Please state how many lines of the records hold the string "computer", giving nothing but the number.

Dataset excerpts
________

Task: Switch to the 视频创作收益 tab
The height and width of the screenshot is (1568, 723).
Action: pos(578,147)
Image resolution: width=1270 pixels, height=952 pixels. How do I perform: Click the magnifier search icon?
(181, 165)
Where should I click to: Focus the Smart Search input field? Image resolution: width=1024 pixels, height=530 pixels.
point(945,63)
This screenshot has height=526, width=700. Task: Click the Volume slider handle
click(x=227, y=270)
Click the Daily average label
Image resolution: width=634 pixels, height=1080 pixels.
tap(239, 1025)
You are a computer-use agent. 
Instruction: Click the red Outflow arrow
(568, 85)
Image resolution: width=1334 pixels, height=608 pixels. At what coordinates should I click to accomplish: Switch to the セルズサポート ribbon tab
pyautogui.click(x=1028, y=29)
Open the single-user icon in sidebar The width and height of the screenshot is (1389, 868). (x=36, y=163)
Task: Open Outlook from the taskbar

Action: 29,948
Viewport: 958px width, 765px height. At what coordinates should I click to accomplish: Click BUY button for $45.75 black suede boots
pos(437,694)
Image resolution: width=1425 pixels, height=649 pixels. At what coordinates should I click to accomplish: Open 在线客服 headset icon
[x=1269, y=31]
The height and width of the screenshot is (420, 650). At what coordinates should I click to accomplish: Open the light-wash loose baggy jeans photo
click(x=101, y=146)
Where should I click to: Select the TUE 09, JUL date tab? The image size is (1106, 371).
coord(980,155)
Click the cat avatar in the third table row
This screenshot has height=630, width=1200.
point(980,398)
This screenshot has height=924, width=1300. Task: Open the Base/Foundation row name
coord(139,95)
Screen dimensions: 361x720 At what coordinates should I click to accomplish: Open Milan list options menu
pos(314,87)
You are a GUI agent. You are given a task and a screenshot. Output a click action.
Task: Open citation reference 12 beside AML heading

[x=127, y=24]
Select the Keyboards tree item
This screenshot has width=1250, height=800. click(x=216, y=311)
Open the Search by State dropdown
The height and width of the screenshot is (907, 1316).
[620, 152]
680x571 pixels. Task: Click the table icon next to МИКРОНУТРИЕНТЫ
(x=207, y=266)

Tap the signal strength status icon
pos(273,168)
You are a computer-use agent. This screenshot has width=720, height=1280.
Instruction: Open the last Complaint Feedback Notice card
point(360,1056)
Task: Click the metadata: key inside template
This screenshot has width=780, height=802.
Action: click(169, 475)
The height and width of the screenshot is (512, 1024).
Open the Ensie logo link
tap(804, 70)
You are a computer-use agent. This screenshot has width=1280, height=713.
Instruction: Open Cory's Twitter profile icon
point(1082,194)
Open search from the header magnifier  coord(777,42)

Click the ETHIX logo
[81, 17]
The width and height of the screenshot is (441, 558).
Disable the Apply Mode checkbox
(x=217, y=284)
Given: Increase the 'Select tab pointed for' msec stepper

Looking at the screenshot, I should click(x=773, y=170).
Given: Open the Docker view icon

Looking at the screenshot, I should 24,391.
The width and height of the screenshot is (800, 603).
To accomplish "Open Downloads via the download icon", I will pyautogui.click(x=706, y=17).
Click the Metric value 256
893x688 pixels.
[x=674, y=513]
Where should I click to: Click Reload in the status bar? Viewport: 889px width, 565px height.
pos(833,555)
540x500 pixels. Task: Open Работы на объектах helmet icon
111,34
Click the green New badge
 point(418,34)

________

## Response box
3